In a previous blog post, the new ICBC minor injury caps were discussed and explained.
The ICBC minor injury caps, which apply to all injuries suffered in motor vehicle accidents after April 1, 2019, limit the amount of compensation for pain and suffering to a maximum of $5,500.00 for “minor “ injuries.
The label “minor” injury cap is extremely misleading. These caps do not just apply to what you and I would consider a minor injury such as one that resolves quickly within a few weeks or a few months with little or no impact on employment and/or lifestyle. Instead, the NDP government defined “minor injuries” to include serious permanent injuries. If you suffered from chronic permanent pain, would you consider this condition to be minor? I doubt it.
Shockingly, chronic whiplash soft tissue injuries are considered minor if there is no serious impairment. A serious impairment is defined as a substantial inability to work (to perform the essential tasks of the injured claimant’s employment) that does not resolve within 12 months. Therefore, if you return to your job (regular hours and regular duties) within 1 year after the motor vehicle accident, your injury will be considered minor and subject to the cap of $5,500.00 even if you suffer from chronic soft tissue pain.
Yes, you read that correctly…the NDP government feel that even if you suffer from permanent chronic pain resulting from a motor vehicle accident, this is minor if you return to work within a year. The cost of living in British Columbia and especially the lower mainland is the highest in Canada and among the highest in the world. Not many people can afford to take an extended leave from work and still meet their financial obligations. This ultimately forces people to return to work too early out of financial necessity. It is unfortunate that the NDP are taking advantage of this with the minor injury caps.
It is equally concerning that the minor injury cap of $5,500.00 is entirely inconsistent with the law.
A recent case (Carson v. Ehman 2019 BCSC 2120) demonstrates just how out of line the minor injury caps are with the law.
In this case, the 22 year-old injured claimant was rear-ended. The impact was sufficient enough to push her across the intersection and into a ditch. She suffered soft tissue injuries to her neck, upper back and shoulder in addition to headaches. Despite being in pain, she returned to work (office job) within a week. Her injuries did improve over time, but they did not resolve despite attending different forms of rehabilitation therapy. Her recovery plateaued within approximately 1 year. At the time of trial, she had difficulty sitting for prolonged periods, she was distracted by pain and she had trouble concentrating. Her injuries continued to impact her both at work and at home. She was furthermore unable to enjoy leisure activities in the same way as before.

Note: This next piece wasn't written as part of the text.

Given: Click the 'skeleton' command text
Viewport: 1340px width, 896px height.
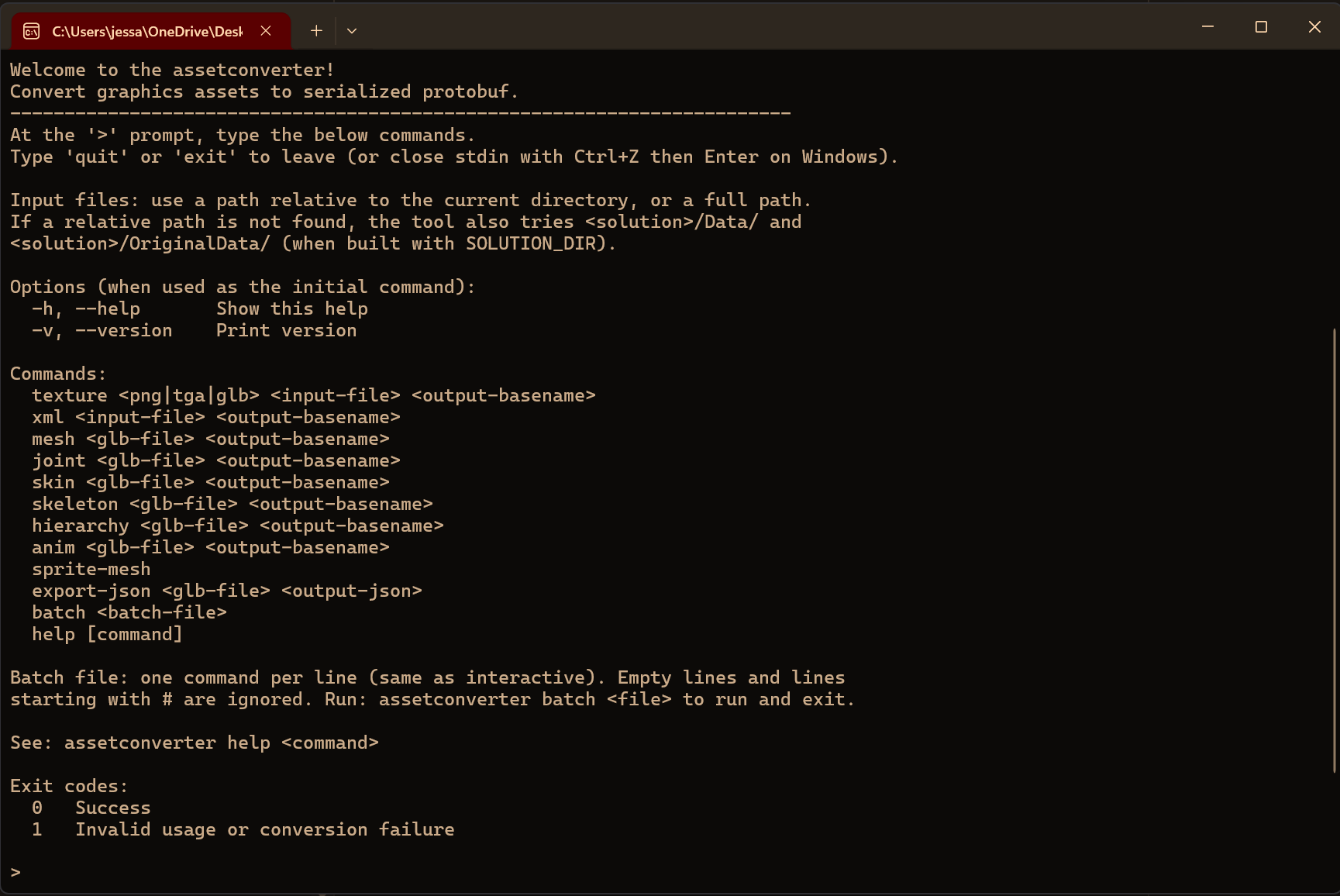Looking at the screenshot, I should [x=75, y=505].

The medical experts testified that the injured claimant was left with daily chronic soft tissue pain. In other words, she was expected to live with chronic pain indefinitely into the future.
The trial judge, based on a review and consideration of the law, awarded the injured claimant $85,000.00 for pain and suffering.
This case is an excellent illustration of just how outrageous the minor injury caps are. If this same injured claimant had instead been injured in a motor vehicle after April 1, 2019 when the minor injury caps came into effect, then she would have been limited to a maximum of $5,500.00 for pain and suffering ($80,000.00 less than established law) because she returned to work within a year and, therefore, there was no serious impairment.